Trooper started as a fallback proxy. It's now an active observer.

Your agent runs. Trooper watches. You see everything — intent, open loops, completed steps, full transcript. Live. Zero instrumentation.

→ Any agent          → point at Trooper, open dashboard, see everything
→ Claude fails       → continues on Ollama, context preserved
→ Simple prompts     → never hit the cloud
→ Agent mid-task     → /recovery tells you exactly where to resume

Trooper is a zero-instrumentation agent observability platform with local fallback.

Trooper Dashboard

What you see

In the dashboard — open http://localhost:3000/dashboard while your agent runs:

  • Intent — what your agent is trying to do, extracted automatically
  • Open Loops — what it's stuck on, highlighted in real time
  • Completed Steps — what it finished, tracked as it happens
  • Session Transcript — every message, colour coded by role

In every response header — no dashboards required:

# Simple question → Ollama handled it, cloud never contacted
X-Trooper-Provider: ollama
X-Trooper-Decision: ollama (simple turn) | cloud skipped
X-Trooper-Session-Saved: 42 tokens

# Complex question → Claude handled it
X-Trooper-Provider: claude
X-Trooper-Summary: claude (direct) ✓

# Claude quota hit → fell back to Ollama, context preserved
X-Trooper-Provider: ollama
X-Trooper-Decision: ollama (fallback: credit_balance)
X-Trooper-Session-Saved: 42 tokens
X-Trooper-Summary: claude → ollama (credit_balance) | context ✓

What Trooper is

Trooper is a drop-in proxy that sits between your agent and any LLM provider. It observes every request, extracts intent and signals, and builds a live picture of what your agent is doing — all without touching your code.

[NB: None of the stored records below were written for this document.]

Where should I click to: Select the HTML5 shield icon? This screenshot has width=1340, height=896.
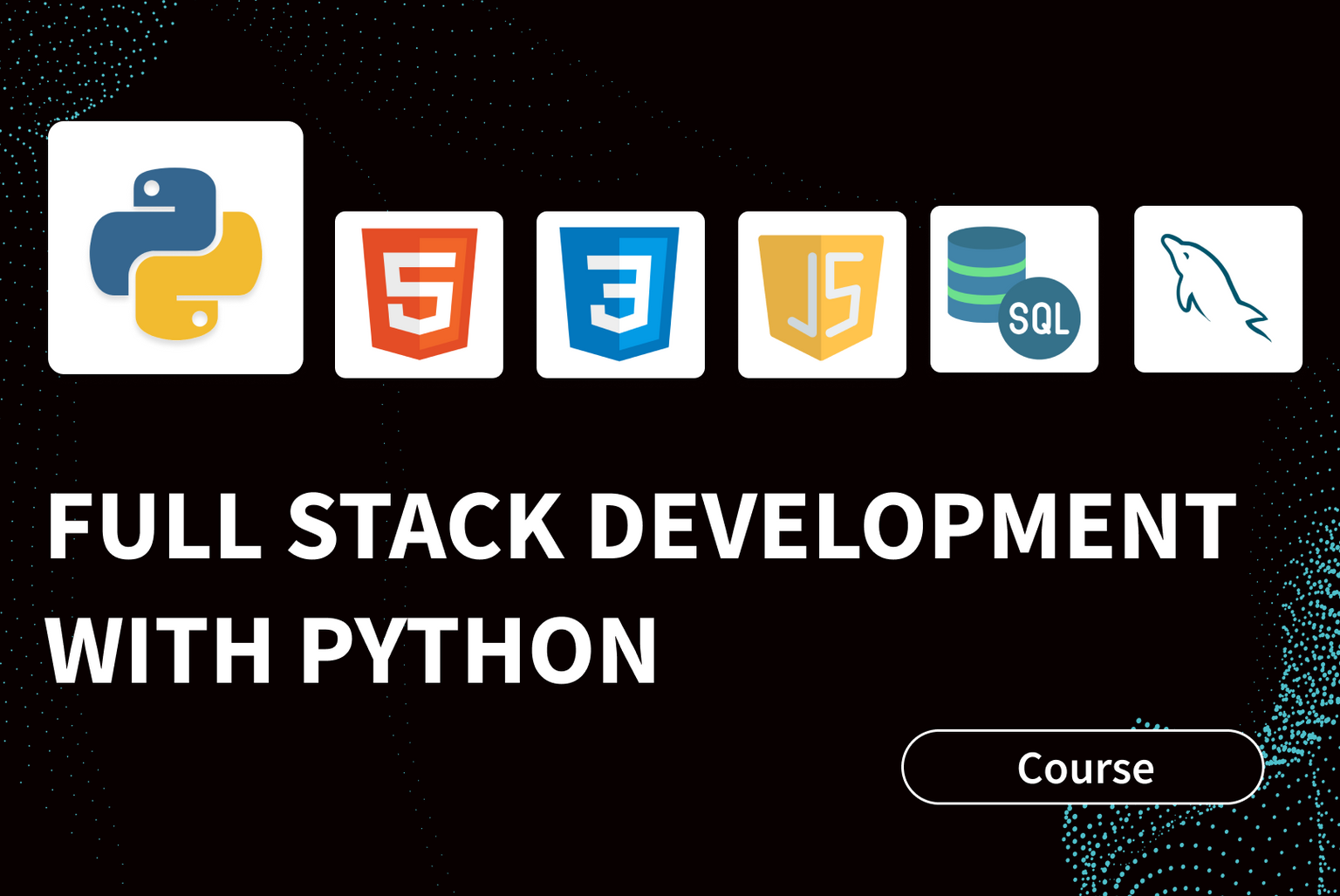point(419,293)
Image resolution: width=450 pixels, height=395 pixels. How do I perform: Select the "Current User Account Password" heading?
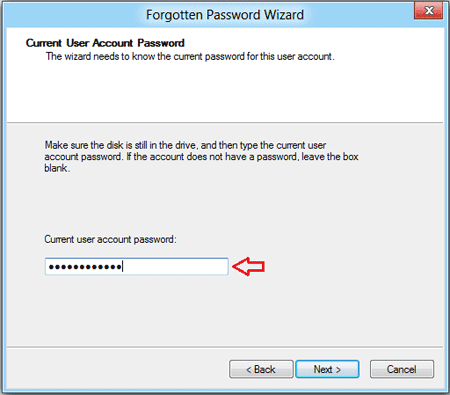tap(105, 43)
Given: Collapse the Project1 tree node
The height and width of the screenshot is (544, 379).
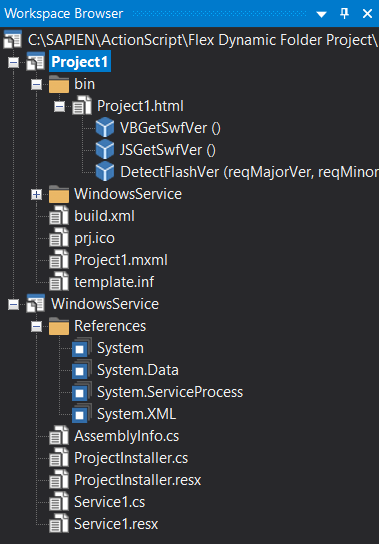Looking at the screenshot, I should point(14,62).
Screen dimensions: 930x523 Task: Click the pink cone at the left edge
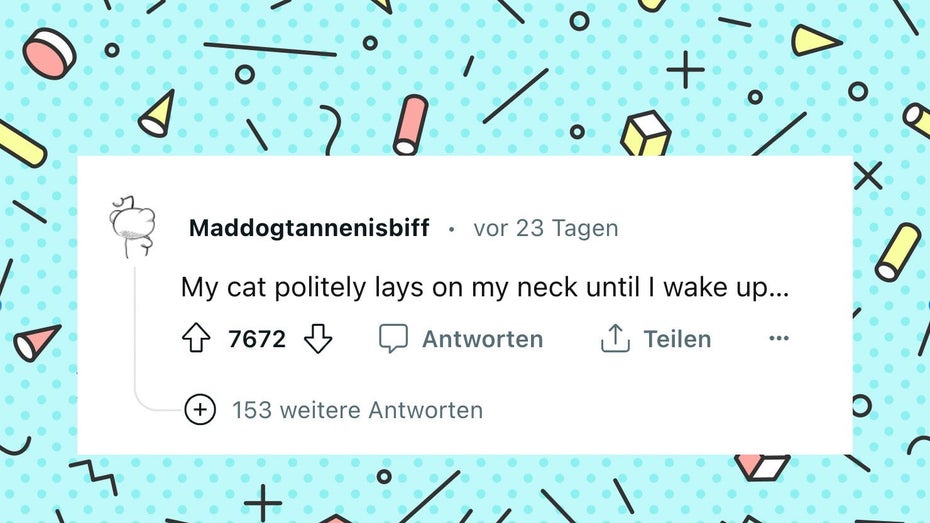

When cloud models fail — quota, rate limits, outages — it automatically falls back to your local Ollama instance while preserving full conversation context.

Trooper is no longer passive. It started as a fallback proxy. Now it watches every session actively and makes that data visible.

No retries. No crashes. No lost sessions. No SDK. No instrumentation. ⏱ Runs in under 60 seconds.


Who uses Trooper

Agent builders — see exactly what your agent is doing, what it's stuck on, and what it completed. Zero instrumentation — just point your agent at Trooper.

App developers — your users never see quota errors. Trooper falls over to local Ollama transparently while your app keeps running.

Claude Code / Cursor users — coding sessions survive quota hits. No lost context, no starting over.

Privacy-conscious developers — use x_force_local to keep sensitive requests off the cloud without interrupting the session.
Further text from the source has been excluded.